Ces travaux du maître, qui exigent du temps et de la patience, constituent la vraie préparation de la classe.

Cette monographie qu'il établit peu à peu (elle comporte une partie historique) est pour lui plus fructueuse, plus passionnante que 1a préparation au jour le jour d’un travail divisé en tranches horaires.

Seuls ces travaux préliminaires comptent et lui permettent de dominer son enseignement. Ils lui permettent de noter ensuite au jour le jour l'avancement des travaux de ses élèves et de parer par quelque chose de vivant, de substantiel, d’attrayant à une carence enfantine momentanée (pas de textes libres, ou textes libres sans intérêts majeurs certains jours).

Il lui est facile alors de susciter une étude laissée en réserve ou simplement entrevue.

Comment aborder ces études avec les élèves ? Y a-t-il un ordre à suivre ? Non, et surtout pas avec les plus jeunes. C'est le texte libre qui fera naître l’intérêt, et lorsque l’enfant sera éveillé rien n’empêchera de pousser à fond une étude jusqu'à ce qu'un autre centre d'intérêt naisse qui accapare à nouveau.

Nos enfants aiment découvrir pour satisfaire leur curiosité et pour satisfaire celle des autres.

Nous ne faisons pas de géographie systématiquement à heure et date fixes.

Il. se peut qu'un texte libre nous entraîne immédiatement à une étude géographique. Il se peut aussi que l’intérêt pour d’autres disciplines passe avant : Calcul, Dessin, Histoire, Sciences, etc..., et ne laisse qu’une toute petite place à la géographie… Nos élèves ne passent-ils pas huit ans avec nous ? En huit ans nous avons bien le temps d'équilibrer notre enseignement - même en un mois... D’ailleurs, les dernières instructions, les nouveaux programmes ne nous laissent-ils pas une certaine latitude à ce sujet ?

La géographie trouve sa place dans nos complexes d’intérêts.

I. LES COMPLEXES D'INTERETS. – Ils dérivent, avec les plus jeunes, d’un texte libre ; avec les plus âgés, quelquefois d’une étude que l’on s'est imposée, pour satisfaire une demande de correspondance, ou pour la justification de questions qu'on s'est posées.

UN COMPLEXE - La grange de Marc.

Marc, ce matin, nous a appris par son texte qu’hier jeudi, en jouant dans sa grange, il était passé à travers l'abat-foin jusque dans le râtelier des vaches.

Nous décidons d’aller chez Marc.

Cette grange abrite de grandes quantités de foin. Deux grandes piles égales, l'une de trèfle, l'autre de foin, provenant de ses pâturages du flanc de la montagne. Une troisième pile plus petite est constituée par du foin de marais qui ne convient que pour la litière des bêtes.

Nous nous promettons d'aller voir les « passières de trèfle » entre les vignes de la plaine, d’étudier ses marais, et de nous rendre à « sa montagne ».

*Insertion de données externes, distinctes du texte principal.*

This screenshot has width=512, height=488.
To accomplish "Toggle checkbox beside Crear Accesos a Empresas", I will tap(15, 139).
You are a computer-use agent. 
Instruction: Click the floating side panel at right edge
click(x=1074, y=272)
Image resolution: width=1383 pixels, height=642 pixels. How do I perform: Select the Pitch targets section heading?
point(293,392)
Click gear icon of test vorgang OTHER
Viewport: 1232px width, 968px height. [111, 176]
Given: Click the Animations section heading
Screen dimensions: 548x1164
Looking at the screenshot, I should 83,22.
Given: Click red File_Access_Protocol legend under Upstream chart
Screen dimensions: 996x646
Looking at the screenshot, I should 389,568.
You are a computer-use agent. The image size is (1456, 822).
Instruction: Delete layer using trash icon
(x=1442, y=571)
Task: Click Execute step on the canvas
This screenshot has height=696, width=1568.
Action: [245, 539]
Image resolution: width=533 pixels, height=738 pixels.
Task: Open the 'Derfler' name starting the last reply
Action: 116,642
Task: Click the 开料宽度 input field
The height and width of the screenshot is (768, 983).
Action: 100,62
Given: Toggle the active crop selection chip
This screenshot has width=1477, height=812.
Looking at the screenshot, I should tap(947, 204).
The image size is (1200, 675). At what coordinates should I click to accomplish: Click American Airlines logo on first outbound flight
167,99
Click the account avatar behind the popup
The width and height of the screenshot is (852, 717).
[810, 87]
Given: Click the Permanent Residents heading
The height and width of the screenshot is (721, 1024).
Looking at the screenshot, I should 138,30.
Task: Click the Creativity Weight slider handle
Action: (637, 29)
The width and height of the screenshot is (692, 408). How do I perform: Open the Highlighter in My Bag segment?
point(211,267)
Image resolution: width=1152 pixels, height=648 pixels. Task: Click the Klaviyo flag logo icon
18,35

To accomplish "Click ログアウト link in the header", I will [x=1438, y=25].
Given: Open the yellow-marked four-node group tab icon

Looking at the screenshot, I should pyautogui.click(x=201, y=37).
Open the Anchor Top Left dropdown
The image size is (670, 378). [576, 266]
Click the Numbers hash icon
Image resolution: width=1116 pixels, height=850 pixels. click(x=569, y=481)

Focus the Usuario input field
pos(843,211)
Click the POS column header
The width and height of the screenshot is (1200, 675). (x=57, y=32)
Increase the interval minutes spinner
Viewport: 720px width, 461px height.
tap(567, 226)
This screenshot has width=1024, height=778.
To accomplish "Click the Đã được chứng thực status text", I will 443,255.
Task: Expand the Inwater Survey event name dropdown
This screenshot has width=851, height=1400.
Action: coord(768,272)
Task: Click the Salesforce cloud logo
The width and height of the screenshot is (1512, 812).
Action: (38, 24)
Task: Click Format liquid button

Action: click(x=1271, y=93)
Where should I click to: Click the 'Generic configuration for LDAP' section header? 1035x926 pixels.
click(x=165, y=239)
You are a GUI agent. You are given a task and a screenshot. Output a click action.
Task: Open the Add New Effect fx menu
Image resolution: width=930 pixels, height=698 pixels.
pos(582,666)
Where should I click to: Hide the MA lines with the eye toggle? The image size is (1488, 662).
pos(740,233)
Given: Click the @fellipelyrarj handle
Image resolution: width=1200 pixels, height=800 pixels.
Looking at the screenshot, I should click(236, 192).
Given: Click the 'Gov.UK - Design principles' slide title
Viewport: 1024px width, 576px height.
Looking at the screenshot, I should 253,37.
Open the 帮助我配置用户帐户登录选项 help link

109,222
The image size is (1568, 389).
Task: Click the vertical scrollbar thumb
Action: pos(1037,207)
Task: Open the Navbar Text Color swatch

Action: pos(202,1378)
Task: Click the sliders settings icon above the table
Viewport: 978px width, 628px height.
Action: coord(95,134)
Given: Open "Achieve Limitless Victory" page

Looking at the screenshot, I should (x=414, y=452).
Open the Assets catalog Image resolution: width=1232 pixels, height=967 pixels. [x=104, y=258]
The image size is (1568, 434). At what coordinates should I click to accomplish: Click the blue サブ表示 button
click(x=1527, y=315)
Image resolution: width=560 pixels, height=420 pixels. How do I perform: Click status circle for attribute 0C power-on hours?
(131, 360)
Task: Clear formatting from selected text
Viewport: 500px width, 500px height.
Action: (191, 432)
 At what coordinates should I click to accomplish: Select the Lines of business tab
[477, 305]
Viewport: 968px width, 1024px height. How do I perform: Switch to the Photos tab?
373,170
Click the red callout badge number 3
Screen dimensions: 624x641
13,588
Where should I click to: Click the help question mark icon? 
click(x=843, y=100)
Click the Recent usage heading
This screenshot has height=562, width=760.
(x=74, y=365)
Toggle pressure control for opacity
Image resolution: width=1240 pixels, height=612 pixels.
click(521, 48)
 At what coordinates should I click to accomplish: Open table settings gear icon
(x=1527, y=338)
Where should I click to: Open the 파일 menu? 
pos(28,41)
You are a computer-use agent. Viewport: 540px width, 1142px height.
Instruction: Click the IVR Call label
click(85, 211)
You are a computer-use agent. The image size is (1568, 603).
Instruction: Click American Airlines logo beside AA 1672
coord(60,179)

Trois sorties en perspective que nous ne pourrons faire tout de suite à cause de l’éloignement des lieux, que nous inscrivons à notre plan de travail, et que nous ferons en temps opportun. Aujourd’hui ce sont les bêtes qui nous intéressent et qui deviennent notre centre d’études : c'est un complexe qui sollicite des études scientifiques, du calcul, des études géographiques.

Les vaches, une vache, l’élevage, le lait, la vente du lait, etc...

Après études des conditions d’élevage réalisées chez Marc, bien entendu.

Par association d’idées dans l’espace, nous essaierons de nous représenter des pays d’élevage... de plaine, comme la plaine de Marc... des pays d'élevage de montagnes, de « remues », de transhumance.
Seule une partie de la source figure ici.